Here is an article that tries to explain all there is to know about leaves:
http://en.wikipedia.org/wiki/Leaf
Sincere regards,
Mike Stewart
Picking off a few leaves from a normal healthy tree will not have much
effect. Squirrels, deer and other animals will remove quite a few
leaves with little harm. A small or unhealthy tree that loses a lot of
its leaves, for whatever reason, will be harmed.
J. Elliott
If a tree is very large, it should have the capacity to replace a few
lost leaves because it is still growing and has stored food resources.
However, if a tree is very young and especially if all of its leaves
were removed by someone or insect damage or extreme weather events,
the removal could negatively impact the tree's growth and survival.
Trees regularly lose and replace leaves seasonally (for example,
autumn for deciduous trees), so your question would be important in
cases when most leaves were lost much earlier than usual (such as with
insect damage in cases of very dry conditions (drought)).
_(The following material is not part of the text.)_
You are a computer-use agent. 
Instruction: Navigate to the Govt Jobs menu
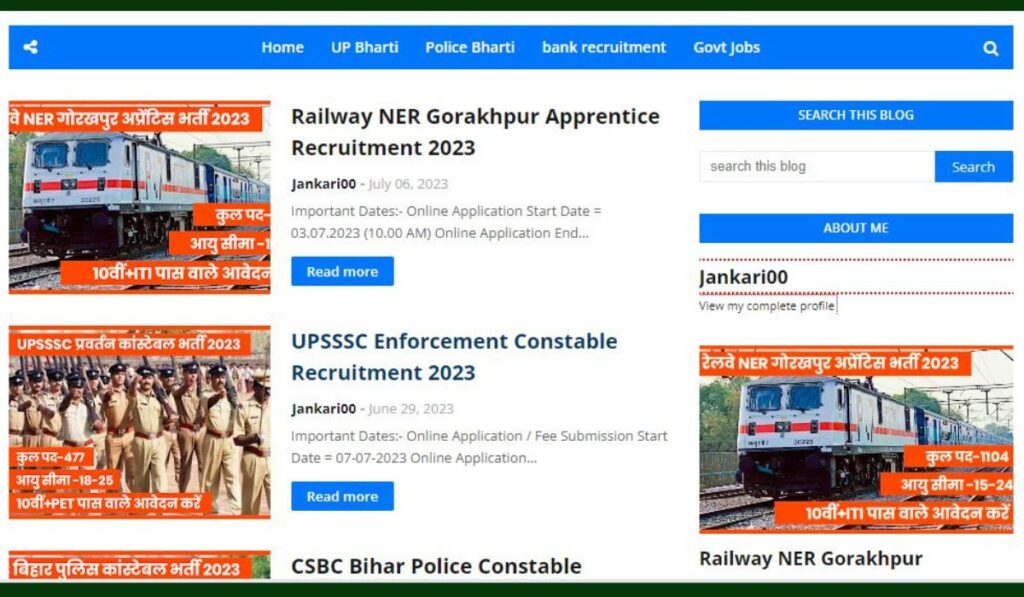(x=726, y=47)
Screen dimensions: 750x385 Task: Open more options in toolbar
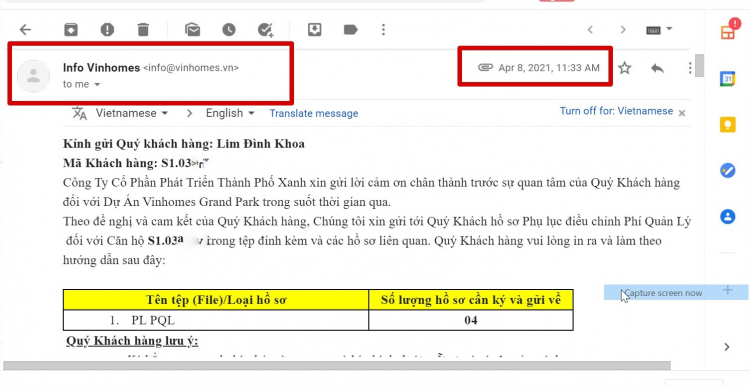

Insect
damage for more than one year and other problems (such as soil and
climate conditions) could make a tree more susceptible to disease and
decline.
Anthony R. Brach, PhD
Missouri Botanical Garden
c/o Harvard University Herbaria
Emma,
Good question.
You can best think of the leaves of a tree as its small factories where
it makes food. The tree uses leaves as the place where sunlight hits,
and, using water and carbon dioxide (one of the gases in air), leaves
have a special green component called chlorophyll which makes it possible
to make sugar. A small tree with few leaves can only make a small amount
of sugar. A large tree with many leaves can make a lot of sugar.
In the wintertime, in areas where the weather gets very cold, many trees
shed their leaves. During this very cold time of the year, the tree would
not be able to make sugar using leaves, mainly because the water that is
needed to make food would end up freezing inside thin leaves. In fall,
with the arrival of shorter daylight time and colder weather, the tree
takes its chlorophyll from the leaves and then lets the leaves fall. New
leaves, or food-making factories, will be produced in the spring with the
arrival of longer daylight time and warmer weather.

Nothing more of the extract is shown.